でも、実際の臨床が型通りで取り扱えるわけがありません。 それで<ふつうの相談>というカードも必要になる。 自分の型にクライエントをはめ込むのではなく、クライエントに合わせて自分が変化する力が要求される。 それが「臨床知」だろうと思います。

セラピスト側から「知」を見ると循環している。

ただ<ふつうの相談>というカードが実在するかといえば疑わしい。 クライエントからすれば、カードAもカードBも「専門的なケア」でしょう。 ふつうに卓球をしても、専門家がすれば「プレイセラピー」です。 それはセラピストの意識の持ち方ではなく、クライエントが「その場に来ている」ということで起こる意味づけです。 だから治療的でもあるし、侵襲的でもある。 「開腹手術ではないから安心」ではありません。

変容の科学

話が逸れました。

「知」を見ると、世間知→現場知→専門知→臨床知→世間知→…と循環しながら変容していく。 この変容すること自体が学問としての熟成でしょう。 これを「臨床学」とするにはいい視点ですね。 学問全体に起こるし、個人の「知」の変遷としても起こります。

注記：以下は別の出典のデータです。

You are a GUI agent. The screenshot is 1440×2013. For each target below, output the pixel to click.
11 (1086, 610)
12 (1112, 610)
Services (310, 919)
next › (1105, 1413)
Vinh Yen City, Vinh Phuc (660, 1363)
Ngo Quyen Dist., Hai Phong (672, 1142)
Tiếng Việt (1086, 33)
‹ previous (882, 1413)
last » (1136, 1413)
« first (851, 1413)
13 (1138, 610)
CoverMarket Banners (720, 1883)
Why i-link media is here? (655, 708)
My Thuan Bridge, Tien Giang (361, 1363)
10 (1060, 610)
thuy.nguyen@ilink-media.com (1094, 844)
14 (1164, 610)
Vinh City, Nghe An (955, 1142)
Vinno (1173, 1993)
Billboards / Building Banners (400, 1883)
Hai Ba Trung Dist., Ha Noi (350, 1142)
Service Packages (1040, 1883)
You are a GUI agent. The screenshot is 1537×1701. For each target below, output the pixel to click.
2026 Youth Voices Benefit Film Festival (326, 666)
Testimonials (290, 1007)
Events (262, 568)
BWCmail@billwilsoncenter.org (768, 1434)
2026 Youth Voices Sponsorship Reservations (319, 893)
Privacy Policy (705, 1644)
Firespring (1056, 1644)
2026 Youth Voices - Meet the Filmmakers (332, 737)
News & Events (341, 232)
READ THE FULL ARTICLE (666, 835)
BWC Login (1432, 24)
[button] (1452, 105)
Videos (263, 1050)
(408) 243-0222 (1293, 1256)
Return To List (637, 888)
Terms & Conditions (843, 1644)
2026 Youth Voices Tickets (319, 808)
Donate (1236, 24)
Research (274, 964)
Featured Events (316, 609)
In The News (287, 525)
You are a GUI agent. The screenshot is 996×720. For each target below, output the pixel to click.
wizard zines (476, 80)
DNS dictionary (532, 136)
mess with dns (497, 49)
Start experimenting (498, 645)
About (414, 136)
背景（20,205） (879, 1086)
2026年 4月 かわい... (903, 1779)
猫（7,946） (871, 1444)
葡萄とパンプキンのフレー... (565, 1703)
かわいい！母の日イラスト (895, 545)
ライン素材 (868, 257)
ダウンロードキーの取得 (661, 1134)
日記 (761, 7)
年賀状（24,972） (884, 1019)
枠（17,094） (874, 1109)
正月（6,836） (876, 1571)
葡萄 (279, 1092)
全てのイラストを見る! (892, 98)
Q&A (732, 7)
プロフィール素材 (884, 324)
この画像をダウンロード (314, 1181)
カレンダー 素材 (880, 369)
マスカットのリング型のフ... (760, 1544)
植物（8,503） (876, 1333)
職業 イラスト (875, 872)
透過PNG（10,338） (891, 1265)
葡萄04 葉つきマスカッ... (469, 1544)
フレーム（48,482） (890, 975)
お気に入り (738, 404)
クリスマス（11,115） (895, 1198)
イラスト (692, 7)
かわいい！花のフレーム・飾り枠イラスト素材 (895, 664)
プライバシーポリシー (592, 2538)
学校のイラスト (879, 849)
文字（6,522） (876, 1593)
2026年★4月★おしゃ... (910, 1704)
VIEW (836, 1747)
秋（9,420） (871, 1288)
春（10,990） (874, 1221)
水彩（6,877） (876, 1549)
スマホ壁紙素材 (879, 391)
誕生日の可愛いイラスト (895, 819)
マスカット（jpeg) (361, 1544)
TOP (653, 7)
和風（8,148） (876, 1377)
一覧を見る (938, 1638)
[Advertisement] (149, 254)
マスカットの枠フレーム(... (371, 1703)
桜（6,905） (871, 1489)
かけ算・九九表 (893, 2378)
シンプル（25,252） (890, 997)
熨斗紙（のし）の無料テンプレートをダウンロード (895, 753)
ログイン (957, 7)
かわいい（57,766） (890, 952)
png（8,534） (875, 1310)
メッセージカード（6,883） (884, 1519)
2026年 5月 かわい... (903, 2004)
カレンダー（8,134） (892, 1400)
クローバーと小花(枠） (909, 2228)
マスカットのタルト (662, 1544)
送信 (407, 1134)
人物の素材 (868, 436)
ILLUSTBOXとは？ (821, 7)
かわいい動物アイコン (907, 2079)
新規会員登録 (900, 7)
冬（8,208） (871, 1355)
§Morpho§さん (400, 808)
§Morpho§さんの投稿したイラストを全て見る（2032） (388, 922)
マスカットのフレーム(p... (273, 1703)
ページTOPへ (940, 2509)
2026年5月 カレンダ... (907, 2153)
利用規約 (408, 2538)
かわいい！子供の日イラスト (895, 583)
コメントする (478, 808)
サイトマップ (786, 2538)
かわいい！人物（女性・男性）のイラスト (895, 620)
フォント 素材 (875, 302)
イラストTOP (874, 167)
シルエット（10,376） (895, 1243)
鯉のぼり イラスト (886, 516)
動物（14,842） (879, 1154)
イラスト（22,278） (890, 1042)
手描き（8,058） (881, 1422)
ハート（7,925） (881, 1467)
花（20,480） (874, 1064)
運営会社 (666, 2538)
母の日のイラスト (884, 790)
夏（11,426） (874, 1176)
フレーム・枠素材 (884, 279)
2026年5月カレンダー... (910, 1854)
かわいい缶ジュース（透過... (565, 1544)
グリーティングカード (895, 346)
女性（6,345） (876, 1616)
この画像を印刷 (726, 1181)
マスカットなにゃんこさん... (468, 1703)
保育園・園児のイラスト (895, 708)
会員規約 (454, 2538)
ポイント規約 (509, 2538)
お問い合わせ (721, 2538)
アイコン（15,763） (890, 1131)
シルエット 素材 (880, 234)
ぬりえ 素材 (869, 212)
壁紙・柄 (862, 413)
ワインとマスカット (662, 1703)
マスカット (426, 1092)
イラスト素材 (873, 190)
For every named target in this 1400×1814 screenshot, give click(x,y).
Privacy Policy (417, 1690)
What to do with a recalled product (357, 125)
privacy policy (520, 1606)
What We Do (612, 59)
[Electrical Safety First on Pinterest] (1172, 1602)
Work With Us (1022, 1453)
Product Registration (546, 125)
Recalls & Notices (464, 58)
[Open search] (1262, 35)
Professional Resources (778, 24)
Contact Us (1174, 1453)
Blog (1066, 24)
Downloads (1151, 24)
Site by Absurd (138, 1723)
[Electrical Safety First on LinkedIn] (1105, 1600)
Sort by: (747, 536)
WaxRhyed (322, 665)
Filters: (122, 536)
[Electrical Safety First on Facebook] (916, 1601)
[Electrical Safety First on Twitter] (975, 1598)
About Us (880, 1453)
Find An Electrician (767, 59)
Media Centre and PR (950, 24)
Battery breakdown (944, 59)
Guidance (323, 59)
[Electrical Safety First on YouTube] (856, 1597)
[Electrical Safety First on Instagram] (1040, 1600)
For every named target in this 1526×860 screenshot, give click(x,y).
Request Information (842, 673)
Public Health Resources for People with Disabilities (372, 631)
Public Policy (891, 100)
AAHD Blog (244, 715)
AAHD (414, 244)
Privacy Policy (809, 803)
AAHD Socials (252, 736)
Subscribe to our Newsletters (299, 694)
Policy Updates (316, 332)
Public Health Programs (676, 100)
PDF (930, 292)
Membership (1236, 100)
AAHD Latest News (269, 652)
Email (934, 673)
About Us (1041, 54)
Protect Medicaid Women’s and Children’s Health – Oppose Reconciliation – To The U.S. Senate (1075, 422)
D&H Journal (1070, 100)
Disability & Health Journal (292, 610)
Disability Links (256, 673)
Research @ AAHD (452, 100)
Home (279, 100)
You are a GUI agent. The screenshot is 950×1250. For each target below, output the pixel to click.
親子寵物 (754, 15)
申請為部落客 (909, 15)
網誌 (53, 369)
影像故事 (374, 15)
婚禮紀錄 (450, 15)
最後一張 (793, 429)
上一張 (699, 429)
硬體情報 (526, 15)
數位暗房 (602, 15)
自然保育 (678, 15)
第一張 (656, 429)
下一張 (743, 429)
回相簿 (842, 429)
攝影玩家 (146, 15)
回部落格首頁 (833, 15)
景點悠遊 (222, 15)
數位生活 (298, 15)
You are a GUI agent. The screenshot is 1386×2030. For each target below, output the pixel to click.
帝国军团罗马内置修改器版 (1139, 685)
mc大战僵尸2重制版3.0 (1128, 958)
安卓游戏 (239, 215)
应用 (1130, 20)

だから「スキル」といえばそうだし、それが深まるのを「人格」と呼んでもいいじゃないですか。 あらかじめ予防線を張らなくてもいいのに。 循環の途中で足を止めれば、どこであれ「浅い」と思う。 相談に行く側からすると、その専門家は「深い人」であってほしい。 そんな難しいことを要求していませんよ。 「知」自体に足を止めることを嫌う性質があるから、ふつうにしていれば「深い人格」が備わってきます。

地動知は「やっと構造主義の段階に入ったか」と思ったのですが、熟慮知はその先を行っているように思います。 流動性をどう扱うか。 それは「時間」をどう考えるかだし、変化を扱う分野として欠かせない。 「この人の診断名は○○です」で終わらないのが臨床学でしょう。 「変わること」をどう言葉にしていくか。 それはおもしろそう。

まとめ

「知」が動いている人に相談したいし、自分もなりたい。